Aquella fue la primera noche que durmieron en habitaciones diferentes. Ella reflexionó más tarde que si se hubiera casado o simplemente estuviese comprometida con alguno de aquellos puritanos, tradicionalistas y conservadores austríacos, le resultaría imposible tener la libertad de llevar aquella vida. En cuanto a la relación con los artistas era imprevisible, no se trataba de gente que llevara horarios predeterminados, ni un tipo de vida concreto, muy al contrario, parecían querer vivir por la noche, hacer lo que al resto de la gente no se le ocurría. Ella creía entenderlos y ellos se lo agradecían a su manera. Siempre estaba informada de por dónde iban las nuevas tendencias, lo que se mascaba en el sutil ambiente de los artistas. Ellos le contaban que sus experiencias artísticas eran como caminar en la oscuridad intentando percibir una luz que se encendía de tanto en tanto, como el navegante que de pronto percibía un faro en la noche. Era consciente de que allí se estaba creando la nueva visión del universo y ella quería ser la primera en intuir por donde iban a ir las cosas. El mundo estaba cambiando con rapidez y el centro de todo era Viena.

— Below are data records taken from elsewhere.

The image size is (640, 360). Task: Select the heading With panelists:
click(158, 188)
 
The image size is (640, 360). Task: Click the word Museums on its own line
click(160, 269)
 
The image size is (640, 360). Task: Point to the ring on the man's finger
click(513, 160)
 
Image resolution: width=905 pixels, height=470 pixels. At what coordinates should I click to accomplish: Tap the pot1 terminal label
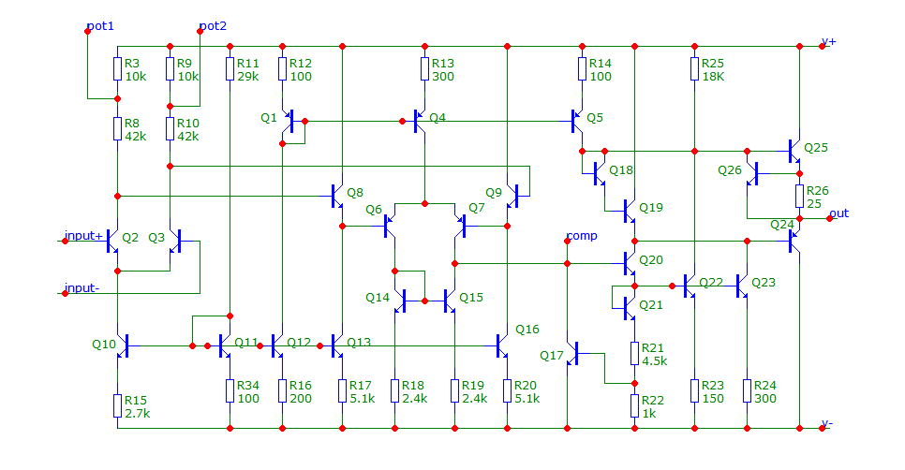tap(101, 25)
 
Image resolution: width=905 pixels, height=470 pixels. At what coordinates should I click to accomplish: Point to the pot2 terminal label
tap(213, 25)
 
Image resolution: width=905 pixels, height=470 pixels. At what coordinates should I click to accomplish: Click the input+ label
tap(84, 235)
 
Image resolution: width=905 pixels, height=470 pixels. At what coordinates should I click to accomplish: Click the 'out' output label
tap(839, 213)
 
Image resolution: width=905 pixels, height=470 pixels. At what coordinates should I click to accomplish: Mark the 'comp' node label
tap(582, 235)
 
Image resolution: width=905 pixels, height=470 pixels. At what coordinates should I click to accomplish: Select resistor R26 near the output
tap(799, 197)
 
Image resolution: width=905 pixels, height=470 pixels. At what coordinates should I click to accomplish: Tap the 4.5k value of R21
tap(655, 360)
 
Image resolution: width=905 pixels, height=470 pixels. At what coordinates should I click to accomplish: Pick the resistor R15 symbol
tap(117, 405)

No le dio más importancia a la discusión con Paul, pero estuvo dándole vueltas a la cabeza sobre lo que le había dicho acerca de David Goldman. Era cierto que aquel profesor tenía un gran prestigio en la ciudad y fama de ser alguien muy a la vieja usanza. ¿Así que tenía en Berlín una hija natural? Nunca lo hubiera pensado de alguien con aquella apariencia tan burguesa y una mirada tan franca y natural. Era cierto lo que decía Paul. No podías fiarte de nadie. Las apariencias engañaban.